_Action item_
Can you quote, word for word, every line from the first line of the records below through the line containing "You are a computer-use agent. Screen", and nothing else?

_Input data_

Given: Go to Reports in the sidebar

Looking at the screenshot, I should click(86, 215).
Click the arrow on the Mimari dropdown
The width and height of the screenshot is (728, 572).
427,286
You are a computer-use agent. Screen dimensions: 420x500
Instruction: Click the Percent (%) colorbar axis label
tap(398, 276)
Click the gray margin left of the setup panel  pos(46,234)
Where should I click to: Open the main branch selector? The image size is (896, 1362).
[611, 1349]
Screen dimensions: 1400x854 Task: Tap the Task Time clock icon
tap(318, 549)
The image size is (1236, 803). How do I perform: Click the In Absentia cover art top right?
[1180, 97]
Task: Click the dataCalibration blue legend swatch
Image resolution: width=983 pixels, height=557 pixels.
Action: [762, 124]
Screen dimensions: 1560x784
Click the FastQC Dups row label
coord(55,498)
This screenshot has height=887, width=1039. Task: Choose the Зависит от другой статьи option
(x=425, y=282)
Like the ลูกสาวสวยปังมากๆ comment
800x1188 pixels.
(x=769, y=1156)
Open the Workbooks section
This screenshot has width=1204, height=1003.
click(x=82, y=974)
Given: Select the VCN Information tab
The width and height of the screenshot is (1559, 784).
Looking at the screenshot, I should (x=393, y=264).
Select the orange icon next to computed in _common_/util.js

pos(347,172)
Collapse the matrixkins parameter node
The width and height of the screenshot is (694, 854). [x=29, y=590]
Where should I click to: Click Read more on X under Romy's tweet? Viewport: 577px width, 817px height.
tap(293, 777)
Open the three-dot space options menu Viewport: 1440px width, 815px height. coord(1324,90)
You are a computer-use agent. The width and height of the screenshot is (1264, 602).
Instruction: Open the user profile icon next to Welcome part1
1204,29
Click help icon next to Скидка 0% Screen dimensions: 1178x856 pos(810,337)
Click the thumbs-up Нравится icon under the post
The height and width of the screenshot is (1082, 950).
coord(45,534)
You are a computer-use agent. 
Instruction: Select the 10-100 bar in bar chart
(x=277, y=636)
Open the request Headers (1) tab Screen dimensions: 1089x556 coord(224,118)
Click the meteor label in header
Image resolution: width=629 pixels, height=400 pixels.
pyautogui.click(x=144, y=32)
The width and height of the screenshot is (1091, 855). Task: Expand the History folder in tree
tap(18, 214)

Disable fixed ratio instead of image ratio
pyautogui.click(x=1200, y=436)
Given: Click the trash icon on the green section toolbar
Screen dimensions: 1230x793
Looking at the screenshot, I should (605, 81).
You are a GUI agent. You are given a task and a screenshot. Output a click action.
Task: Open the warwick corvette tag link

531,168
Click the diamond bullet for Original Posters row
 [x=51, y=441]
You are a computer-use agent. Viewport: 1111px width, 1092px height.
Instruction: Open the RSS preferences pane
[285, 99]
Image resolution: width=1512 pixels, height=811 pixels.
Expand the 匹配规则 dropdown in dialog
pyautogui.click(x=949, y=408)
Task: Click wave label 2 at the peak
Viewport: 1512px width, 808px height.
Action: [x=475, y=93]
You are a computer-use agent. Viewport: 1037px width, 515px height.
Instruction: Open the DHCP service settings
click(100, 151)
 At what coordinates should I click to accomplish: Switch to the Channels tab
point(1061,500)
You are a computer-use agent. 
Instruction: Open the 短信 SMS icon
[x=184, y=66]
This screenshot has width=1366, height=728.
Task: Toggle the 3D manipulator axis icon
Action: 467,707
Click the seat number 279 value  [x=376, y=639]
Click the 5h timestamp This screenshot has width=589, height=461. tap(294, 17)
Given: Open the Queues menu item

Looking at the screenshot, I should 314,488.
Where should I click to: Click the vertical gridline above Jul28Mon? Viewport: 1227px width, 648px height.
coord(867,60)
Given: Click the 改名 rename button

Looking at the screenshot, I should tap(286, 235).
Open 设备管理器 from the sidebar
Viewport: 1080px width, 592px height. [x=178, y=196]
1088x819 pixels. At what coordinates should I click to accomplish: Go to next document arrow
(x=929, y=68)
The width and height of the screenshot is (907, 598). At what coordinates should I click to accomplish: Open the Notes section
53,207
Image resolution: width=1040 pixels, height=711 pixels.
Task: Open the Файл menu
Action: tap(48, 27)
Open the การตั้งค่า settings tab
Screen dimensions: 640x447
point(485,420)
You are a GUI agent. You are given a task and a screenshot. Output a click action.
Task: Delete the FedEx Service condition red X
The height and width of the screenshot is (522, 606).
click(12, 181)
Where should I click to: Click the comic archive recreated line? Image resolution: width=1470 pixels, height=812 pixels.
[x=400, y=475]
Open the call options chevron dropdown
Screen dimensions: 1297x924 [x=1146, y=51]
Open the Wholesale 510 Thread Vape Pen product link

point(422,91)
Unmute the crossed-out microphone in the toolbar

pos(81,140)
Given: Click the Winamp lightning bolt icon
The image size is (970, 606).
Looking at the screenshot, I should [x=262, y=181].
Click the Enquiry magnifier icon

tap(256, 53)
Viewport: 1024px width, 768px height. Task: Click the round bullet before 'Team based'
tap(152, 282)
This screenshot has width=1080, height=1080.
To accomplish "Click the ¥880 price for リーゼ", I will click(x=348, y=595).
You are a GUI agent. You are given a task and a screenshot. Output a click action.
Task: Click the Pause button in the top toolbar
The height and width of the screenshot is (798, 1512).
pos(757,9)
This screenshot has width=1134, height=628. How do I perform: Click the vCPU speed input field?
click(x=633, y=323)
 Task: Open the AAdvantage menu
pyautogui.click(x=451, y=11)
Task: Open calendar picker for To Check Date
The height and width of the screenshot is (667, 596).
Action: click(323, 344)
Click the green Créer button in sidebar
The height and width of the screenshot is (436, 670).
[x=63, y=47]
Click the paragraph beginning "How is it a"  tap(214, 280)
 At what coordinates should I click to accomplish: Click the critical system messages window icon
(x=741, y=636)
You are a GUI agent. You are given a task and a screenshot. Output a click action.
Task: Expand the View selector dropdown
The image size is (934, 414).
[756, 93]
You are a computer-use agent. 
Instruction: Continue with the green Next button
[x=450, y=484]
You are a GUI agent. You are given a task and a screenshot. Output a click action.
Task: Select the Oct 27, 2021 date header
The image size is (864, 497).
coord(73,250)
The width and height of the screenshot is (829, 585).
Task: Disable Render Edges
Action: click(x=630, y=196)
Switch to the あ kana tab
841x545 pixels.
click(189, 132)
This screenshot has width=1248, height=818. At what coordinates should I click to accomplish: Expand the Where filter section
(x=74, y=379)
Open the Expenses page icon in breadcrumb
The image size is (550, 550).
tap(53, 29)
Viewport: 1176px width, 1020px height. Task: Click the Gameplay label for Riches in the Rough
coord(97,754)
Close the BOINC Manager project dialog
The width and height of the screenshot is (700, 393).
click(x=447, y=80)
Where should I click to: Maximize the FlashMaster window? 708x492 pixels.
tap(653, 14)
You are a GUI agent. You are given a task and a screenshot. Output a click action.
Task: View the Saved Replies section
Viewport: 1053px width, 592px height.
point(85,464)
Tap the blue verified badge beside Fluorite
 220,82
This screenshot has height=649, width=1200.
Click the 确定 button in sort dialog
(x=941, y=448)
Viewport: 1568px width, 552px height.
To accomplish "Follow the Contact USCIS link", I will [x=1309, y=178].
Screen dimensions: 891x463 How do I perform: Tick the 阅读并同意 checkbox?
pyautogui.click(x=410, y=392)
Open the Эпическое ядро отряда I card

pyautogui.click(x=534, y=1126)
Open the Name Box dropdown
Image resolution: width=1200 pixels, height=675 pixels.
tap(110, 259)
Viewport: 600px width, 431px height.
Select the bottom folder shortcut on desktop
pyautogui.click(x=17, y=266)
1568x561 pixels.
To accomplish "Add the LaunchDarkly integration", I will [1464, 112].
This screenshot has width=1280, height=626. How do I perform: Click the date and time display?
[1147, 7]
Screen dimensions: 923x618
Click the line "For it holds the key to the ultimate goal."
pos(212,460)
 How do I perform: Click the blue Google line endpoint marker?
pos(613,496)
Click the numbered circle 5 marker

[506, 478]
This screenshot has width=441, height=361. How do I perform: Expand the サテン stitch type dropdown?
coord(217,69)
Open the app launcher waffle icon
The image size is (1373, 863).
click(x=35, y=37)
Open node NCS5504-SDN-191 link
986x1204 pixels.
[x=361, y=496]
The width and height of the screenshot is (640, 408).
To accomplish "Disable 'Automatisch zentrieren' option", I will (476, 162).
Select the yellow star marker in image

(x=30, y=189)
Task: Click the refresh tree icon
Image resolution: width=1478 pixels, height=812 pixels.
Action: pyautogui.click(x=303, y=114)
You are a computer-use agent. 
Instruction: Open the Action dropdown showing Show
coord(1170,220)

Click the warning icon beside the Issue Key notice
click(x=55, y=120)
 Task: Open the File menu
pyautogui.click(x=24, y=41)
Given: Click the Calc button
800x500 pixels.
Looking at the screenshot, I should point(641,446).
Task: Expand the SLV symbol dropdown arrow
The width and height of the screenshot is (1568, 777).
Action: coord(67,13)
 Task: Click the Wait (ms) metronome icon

_Solved problem_
Given: Go to Reports in the sidebar

Looking at the screenshot, I should click(86, 215).
Click the arrow on the Mimari dropdown
The width and height of the screenshot is (728, 572).
427,286
You are a computer-use agent. Screen dimensions: 420x500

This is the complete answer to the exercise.